2008—Subsec. (a)(2)(E). Pub. L. 110–457, § 235(d)(7)(A), added subpar. (E).
Subsec. (b)(3)(C). Pub. L. 110–457, § 235(d)(7)(B), added subpar. (C).
Subsec. (e). Pub. L. 110–229 added subsec. (e).
2005—Subsec. (b)(1). Pub. L. 109–13, § 101(a)(1), (2), designated existing provisions as subpar. (A), inserted subpar. heading, and substituted “The Secretary of Homeland Security or the Attorney General” for “The Attorney General” and “the Secretary of Homeland Security or the Attorney General” for “the Attorney General” in two places.
Subsec. (b)(1)(B). Pub. L. 109–13, § 101(a)(3), added subpar. (B)
Subsec. (b)(2)(A)(v). Pub. L. 109–13, § 101(b), substituted “described in” for “inadmissible under” in two places and struck out “removable under” before “section 1227(a)(4)(B)”.
2002—Subsec. (b)(3). Pub. L. 107–208 reenacted heading without change and amended text generally. Prior to amendment, text read as follows: “A spouse or child (as defined in section 1101(b)(1)(A), (B), (C), (D), or (E) of this title) of an alien who is granted asylum under this subsection may, if not otherwise eligible for asylum under this section, be granted the same status as the alien if accompanying, or following to join, such alien.”
2001—Subsec. (b)(2)(A)(v). Pub. L. 107–56 substituted “(III), (IV), or (VI)” for “(III), or (IV)”.
1996—Pub. L. 104–208 substituted “Asylum” for “Asylum procedure” as section catchline and amended text generally, substituting subsecs. (a) to (d) for former subsecs. (a) to (e).
Subsec. (a). Pub. L. 104–132, § 421(a), inserted at end “The Attorney General may not grant an alien asylum if the Attorney General determines that the alien is excludable under subclause (I), (II), or (III) of section 1182(a)(3)(B)(i) of this title or deportable under section 1251(a)(4)(B) of this title, unless the Attorney General determines, in the discretion of the Attorney General, that there are not reasonable grounds for regarding the alien as a danger to the security of the United States.”
1994—Subsec. (e). Pub. L. 103–322 added subsec. (e).

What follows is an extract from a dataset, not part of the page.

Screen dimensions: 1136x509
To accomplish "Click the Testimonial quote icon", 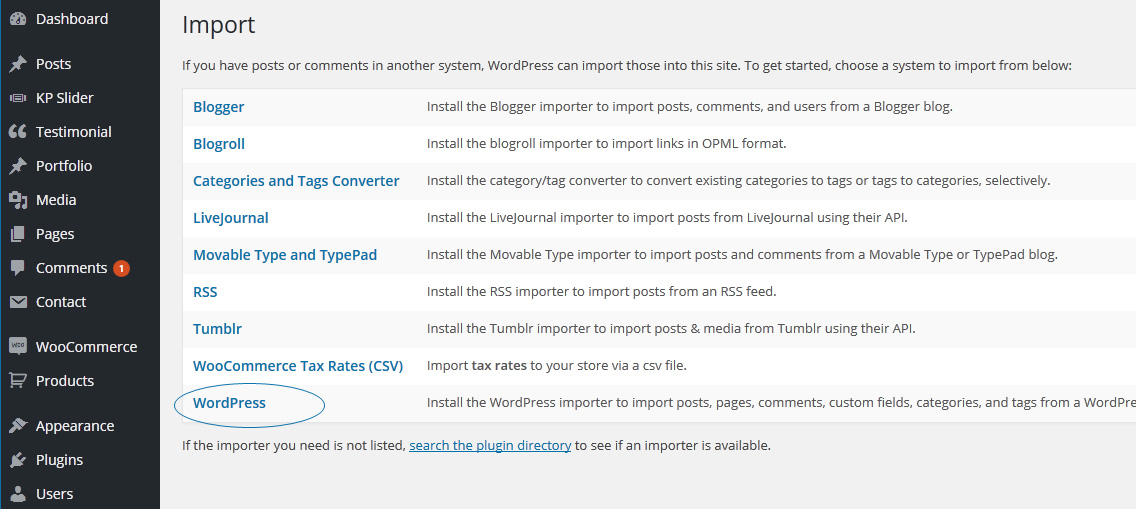I will tap(17, 132).
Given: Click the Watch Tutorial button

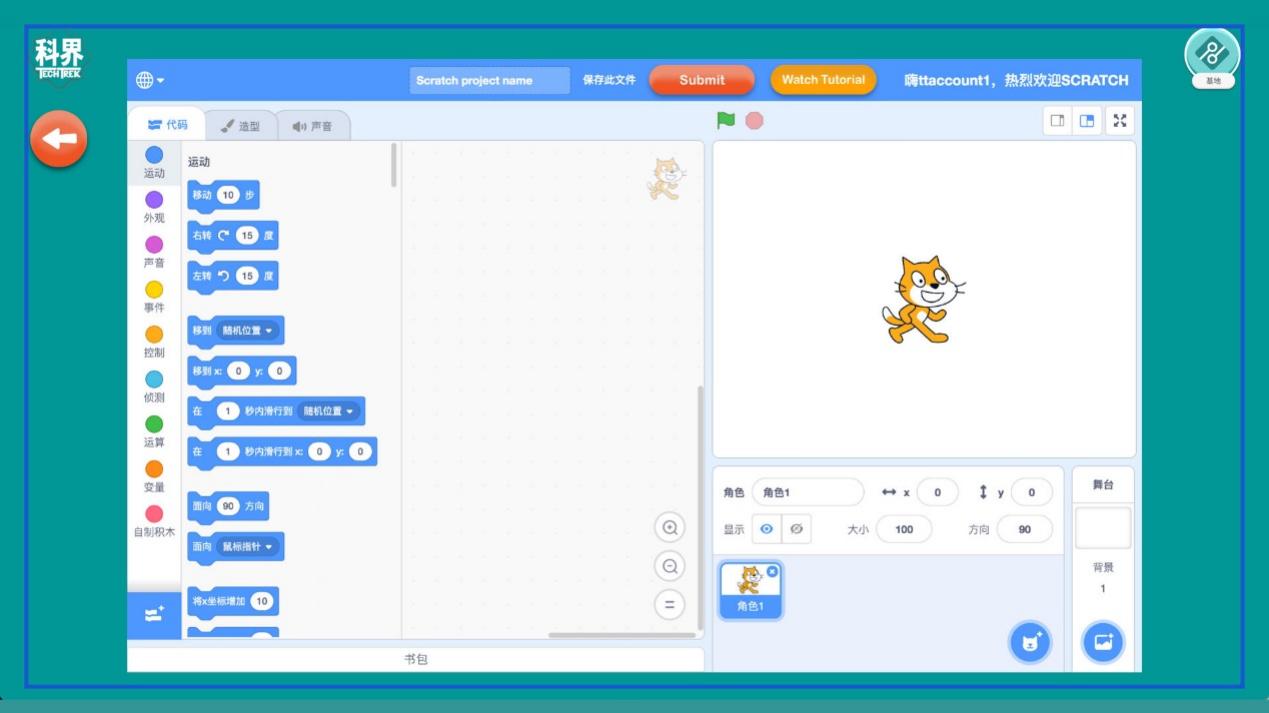Looking at the screenshot, I should [823, 80].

1990—Subsec. (d). Pub. L. 101–649 added subsec. (d).
Amendment by Pub. L. 110–229 effective on the transition program effective date described in section 1806 of Title 48, Territories and Insular Possessions, see section 705(b) of Pub. L. 110–229, set out as an Effective Date note under section 1806 of Title 48.

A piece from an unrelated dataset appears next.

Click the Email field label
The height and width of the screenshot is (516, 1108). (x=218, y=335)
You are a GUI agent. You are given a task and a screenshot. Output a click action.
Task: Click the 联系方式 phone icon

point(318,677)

Amendment by Pub. L. 107–56 effective Oct. 26, 2001, and applicable to actions taken by an alien before, on, or after Oct. 26, 2001, and to all aliens, regardless of date of entry or attempted entry into the United States, in removal proceedings on or after such date (except for proceedings in which there has been a final administrative decision before such date) or seeking admission to the United States on or after such date, with special rules and exceptions, see section 411(c) of Pub. L. 107–56, set out as a note under section 1182 of this title.
Pub. L. 104–132, title IV, § 421(b), Apr. 24, 1996, 110 Stat. 1270, provided that: “The amendment made by subsection (a) [amending this section] shall take effect on the date of the enactment of this Act [Apr. 24, 1996] and apply to asylum determinations made on or after such date.”

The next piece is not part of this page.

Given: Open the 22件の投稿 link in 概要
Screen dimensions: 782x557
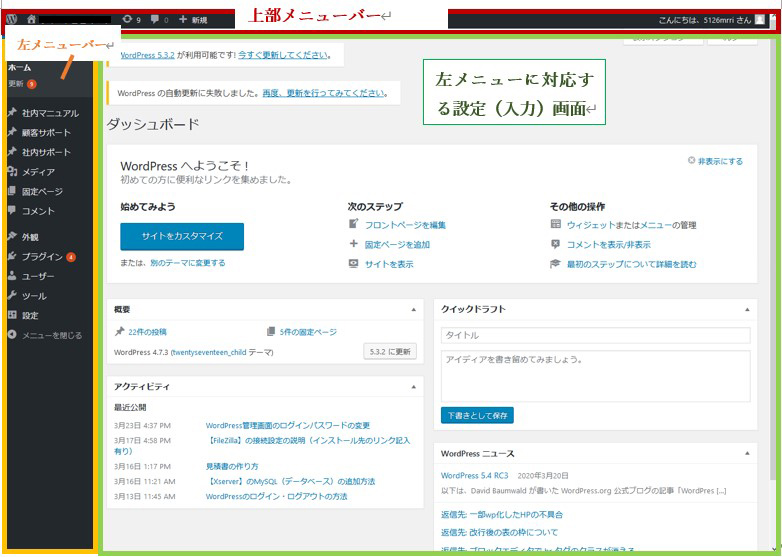Looking at the screenshot, I should [x=146, y=332].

Section effective Mar. 17, 1980, and applicable to fiscal years beginning with the fiscal year beginning Oct. 1, 1979, see section 204 of Pub. L. 96–212, set out as an Effective Date of 1980 Amendment note under section 1101 of this title.
For abolition of Immigration and Naturalization Service, transfer of functions, and treatment of related references, see note set out under section 1551 of this title.